◆ HOW TO COMPLETE THIS TASK:
Set the pictures aside and transcribe exactly the lines from the one containing "The width and height of the screenshot is (980, 490)." through the final line of the records.

··· INPUT FOR THIS TASK ···

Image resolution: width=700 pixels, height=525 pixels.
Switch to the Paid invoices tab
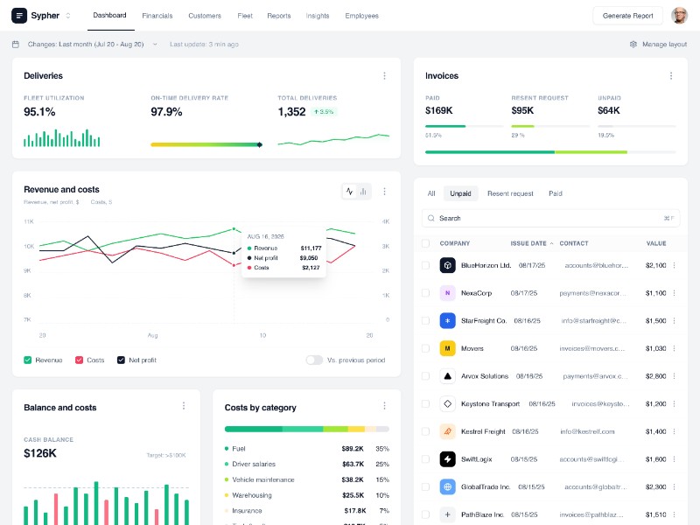pyautogui.click(x=556, y=193)
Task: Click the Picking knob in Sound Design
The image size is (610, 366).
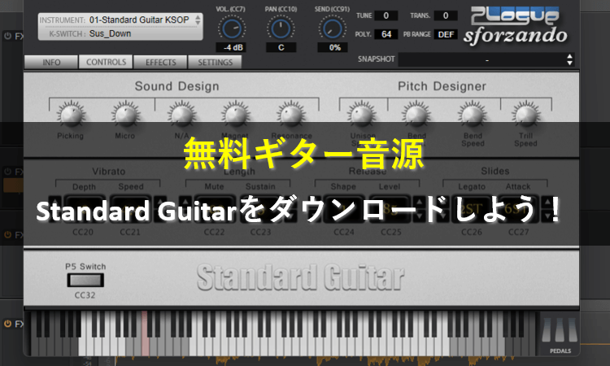Action: [70, 118]
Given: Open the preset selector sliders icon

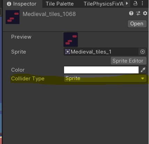Looking at the screenshot, I should [x=138, y=13].
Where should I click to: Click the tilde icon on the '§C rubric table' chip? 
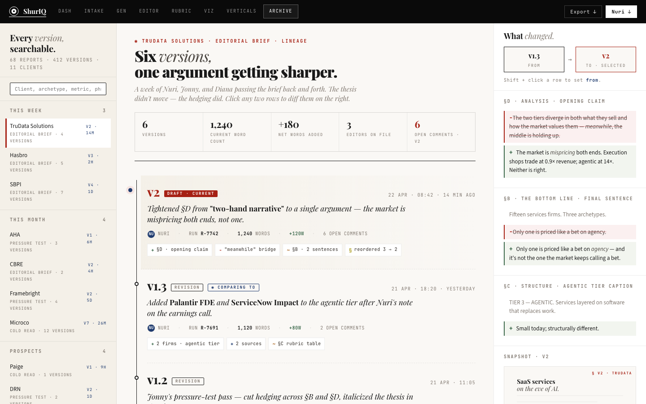[x=274, y=343]
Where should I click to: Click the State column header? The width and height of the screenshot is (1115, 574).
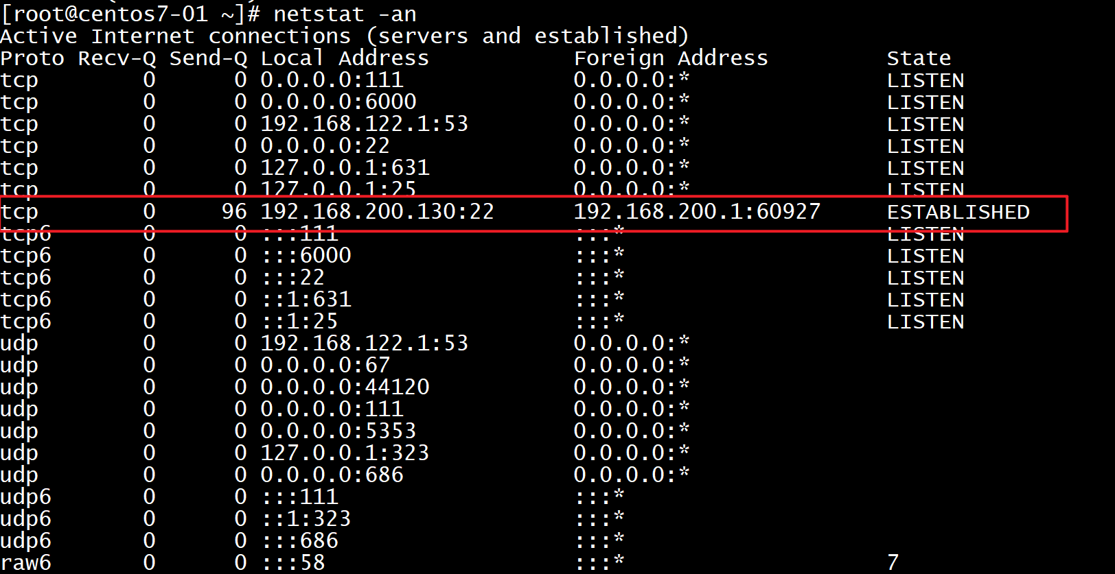tap(919, 58)
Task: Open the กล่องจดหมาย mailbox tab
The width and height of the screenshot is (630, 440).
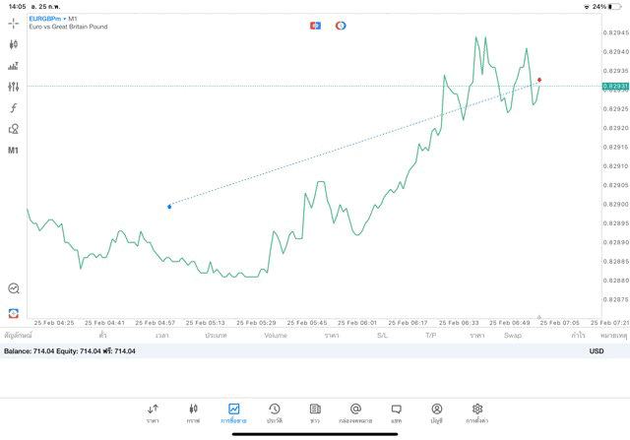Action: [x=355, y=412]
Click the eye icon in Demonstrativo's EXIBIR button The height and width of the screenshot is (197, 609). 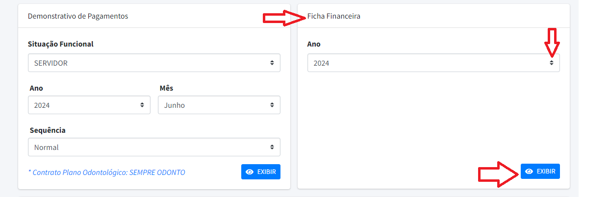point(250,172)
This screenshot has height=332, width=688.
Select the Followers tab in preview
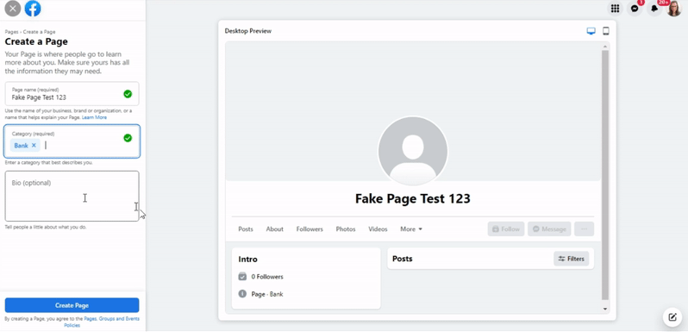tap(310, 229)
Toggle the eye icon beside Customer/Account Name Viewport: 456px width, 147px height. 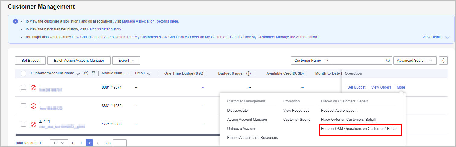point(78,74)
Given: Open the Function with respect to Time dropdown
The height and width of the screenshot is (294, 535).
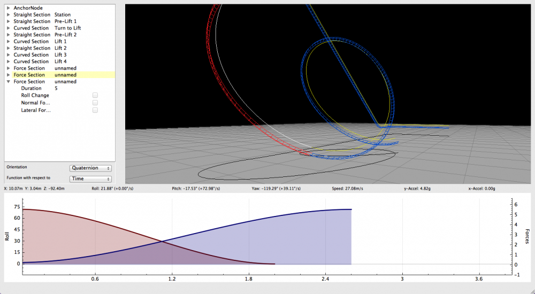Looking at the screenshot, I should [90, 179].
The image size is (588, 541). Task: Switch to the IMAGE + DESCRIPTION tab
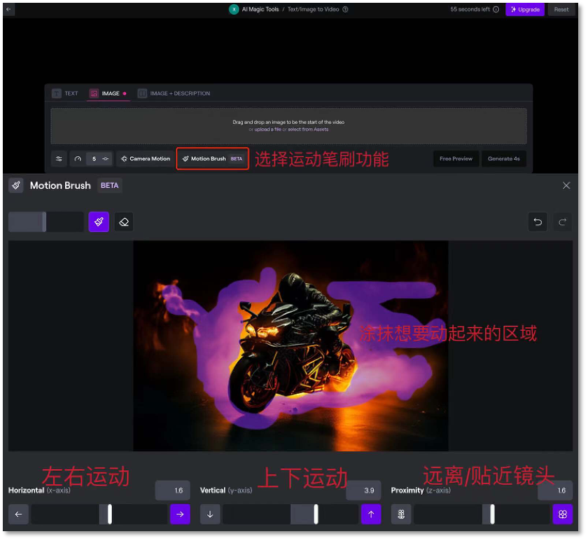click(174, 93)
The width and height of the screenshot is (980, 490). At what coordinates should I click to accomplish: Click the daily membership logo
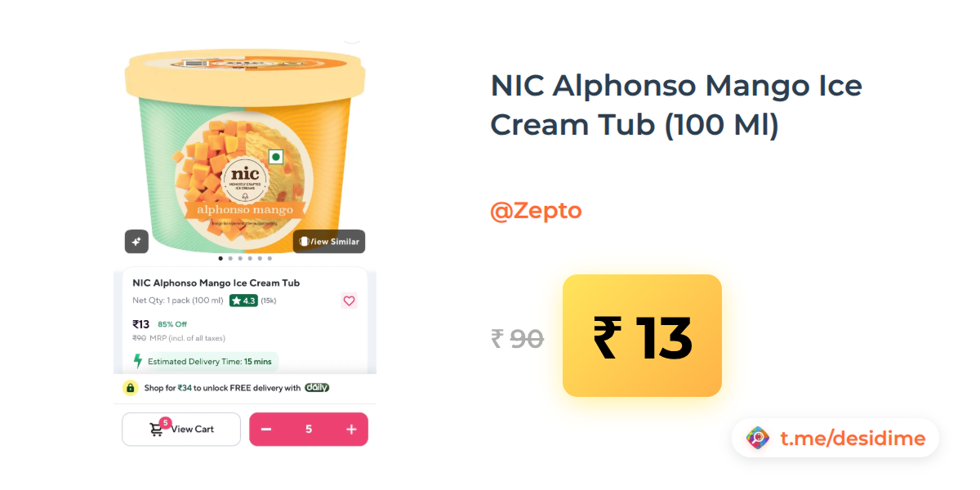317,388
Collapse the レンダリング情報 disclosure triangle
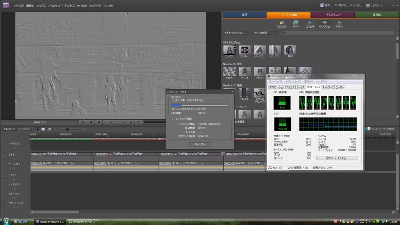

···

◆ OUTPUT BELOW:
The width and height of the screenshot is (980, 490). At what coordinates should I click to accomplish: Click the daily membership logo
317,388
Collapse the レンダリング情報 disclosure triangle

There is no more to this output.